▶ **Exercise data**:
##########

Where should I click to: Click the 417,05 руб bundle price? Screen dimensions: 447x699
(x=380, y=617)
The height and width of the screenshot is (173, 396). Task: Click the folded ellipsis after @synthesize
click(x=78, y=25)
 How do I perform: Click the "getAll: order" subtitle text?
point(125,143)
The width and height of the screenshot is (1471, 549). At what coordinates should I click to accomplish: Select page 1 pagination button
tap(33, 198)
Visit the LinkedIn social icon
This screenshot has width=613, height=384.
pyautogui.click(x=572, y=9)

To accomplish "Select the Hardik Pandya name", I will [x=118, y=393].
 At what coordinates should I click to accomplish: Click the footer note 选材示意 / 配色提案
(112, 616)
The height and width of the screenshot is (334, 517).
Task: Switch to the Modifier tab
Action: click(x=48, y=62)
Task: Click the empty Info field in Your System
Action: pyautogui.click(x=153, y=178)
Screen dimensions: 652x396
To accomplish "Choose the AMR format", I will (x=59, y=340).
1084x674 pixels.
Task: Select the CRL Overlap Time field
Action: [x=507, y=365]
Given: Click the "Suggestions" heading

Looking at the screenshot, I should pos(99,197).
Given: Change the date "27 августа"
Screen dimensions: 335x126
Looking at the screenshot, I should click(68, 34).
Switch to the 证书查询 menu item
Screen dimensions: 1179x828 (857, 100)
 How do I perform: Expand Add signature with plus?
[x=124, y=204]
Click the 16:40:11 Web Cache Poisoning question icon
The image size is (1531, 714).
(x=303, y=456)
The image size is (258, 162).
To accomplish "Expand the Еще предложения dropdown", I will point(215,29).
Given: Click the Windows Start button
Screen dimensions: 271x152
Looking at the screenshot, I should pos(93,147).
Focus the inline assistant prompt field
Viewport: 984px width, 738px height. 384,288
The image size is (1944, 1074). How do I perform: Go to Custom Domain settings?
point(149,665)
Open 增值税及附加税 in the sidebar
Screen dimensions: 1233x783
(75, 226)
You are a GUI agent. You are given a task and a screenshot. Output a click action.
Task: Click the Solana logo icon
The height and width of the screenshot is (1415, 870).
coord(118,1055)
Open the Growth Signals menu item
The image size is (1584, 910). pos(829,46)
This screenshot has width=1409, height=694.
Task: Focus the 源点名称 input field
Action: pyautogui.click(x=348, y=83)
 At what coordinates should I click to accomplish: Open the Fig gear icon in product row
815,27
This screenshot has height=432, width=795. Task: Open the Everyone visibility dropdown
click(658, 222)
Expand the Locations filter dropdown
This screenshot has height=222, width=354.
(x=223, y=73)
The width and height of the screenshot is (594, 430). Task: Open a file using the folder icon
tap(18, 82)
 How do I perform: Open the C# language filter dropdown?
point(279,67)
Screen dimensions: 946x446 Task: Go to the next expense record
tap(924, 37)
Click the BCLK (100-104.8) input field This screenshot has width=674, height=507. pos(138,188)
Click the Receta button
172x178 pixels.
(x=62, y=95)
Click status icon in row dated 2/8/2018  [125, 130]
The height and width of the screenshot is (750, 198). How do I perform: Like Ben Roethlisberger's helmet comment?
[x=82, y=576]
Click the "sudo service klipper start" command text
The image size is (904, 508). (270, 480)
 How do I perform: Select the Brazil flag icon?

##########

Copy out each entry once more, character for character.

Where should I click to: Click the 417,05 руб bundle price? Screen dimensions: 447x699
(x=380, y=617)
The height and width of the screenshot is (173, 396). Task: Click the folded ellipsis after @synthesize
click(x=78, y=25)
 How do I perform: Click the "getAll: order" subtitle text?
point(125,143)
The width and height of the screenshot is (1471, 549). At what coordinates should I click to accomplish: Select page 1 pagination button
tap(33, 198)
Visit the LinkedIn social icon
This screenshot has width=613, height=384.
pyautogui.click(x=572, y=9)

To accomplish "Select the Hardik Pandya name", I will [x=118, y=393].
 At what coordinates should I click to accomplish: Click the footer note 选材示意 / 配色提案
(112, 616)
The height and width of the screenshot is (334, 517).
Task: Switch to the Modifier tab
Action: click(x=48, y=62)
Task: Click the empty Info field in Your System
Action: pyautogui.click(x=153, y=178)
Screen dimensions: 652x396
To accomplish "Choose the AMR format", I will (x=59, y=340).
1084x674 pixels.
Task: Select the CRL Overlap Time field
Action: [x=507, y=365]
Given: Click the "Suggestions" heading

Looking at the screenshot, I should pos(99,197).
Given: Change the date "27 августа"
Screen dimensions: 335x126
Looking at the screenshot, I should click(68, 34).
Switch to the 证书查询 menu item
Screen dimensions: 1179x828 (857, 100)
 How do I perform: Expand Add signature with plus?
[x=124, y=204]
Click the 16:40:11 Web Cache Poisoning question icon
The image size is (1531, 714).
(x=303, y=456)
The image size is (258, 162).
To accomplish "Expand the Еще предложения dropdown", I will point(215,29).
Given: Click the Windows Start button
Screen dimensions: 271x152
Looking at the screenshot, I should pos(93,147).
Focus the inline assistant prompt field
Viewport: 984px width, 738px height. 384,288
The image size is (1944, 1074). How do I perform: Go to Custom Domain settings?
point(149,665)
Open 增值税及附加税 in the sidebar
Screen dimensions: 1233x783
(75, 226)
You are a GUI agent. You are given a task and a screenshot. Output a click action.
Task: Click the Solana logo icon
The height and width of the screenshot is (1415, 870).
coord(118,1055)
Open the Growth Signals menu item
The image size is (1584, 910). pos(829,46)
This screenshot has width=1409, height=694.
Task: Focus the 源点名称 input field
Action: pyautogui.click(x=348, y=83)
 At what coordinates should I click to accomplish: Open the Fig gear icon in product row
815,27
This screenshot has height=432, width=795. Task: Open the Everyone visibility dropdown
click(658, 222)
Expand the Locations filter dropdown
This screenshot has height=222, width=354.
(x=223, y=73)
The width and height of the screenshot is (594, 430). Task: Open a file using the folder icon
tap(18, 82)
 How do I perform: Open the C# language filter dropdown?
point(279,67)
Screen dimensions: 946x446 Task: Go to the next expense record
tap(924, 37)
Click the BCLK (100-104.8) input field This screenshot has width=674, height=507. pos(138,188)
Click the Receta button
172x178 pixels.
(x=62, y=95)
Click status icon in row dated 2/8/2018  [125, 130]
The height and width of the screenshot is (750, 198). How do I perform: Like Ben Roethlisberger's helmet comment?
[x=82, y=576]
Click the "sudo service klipper start" command text
The image size is (904, 508). (270, 480)
 How do I perform: Select the Brazil flag icon?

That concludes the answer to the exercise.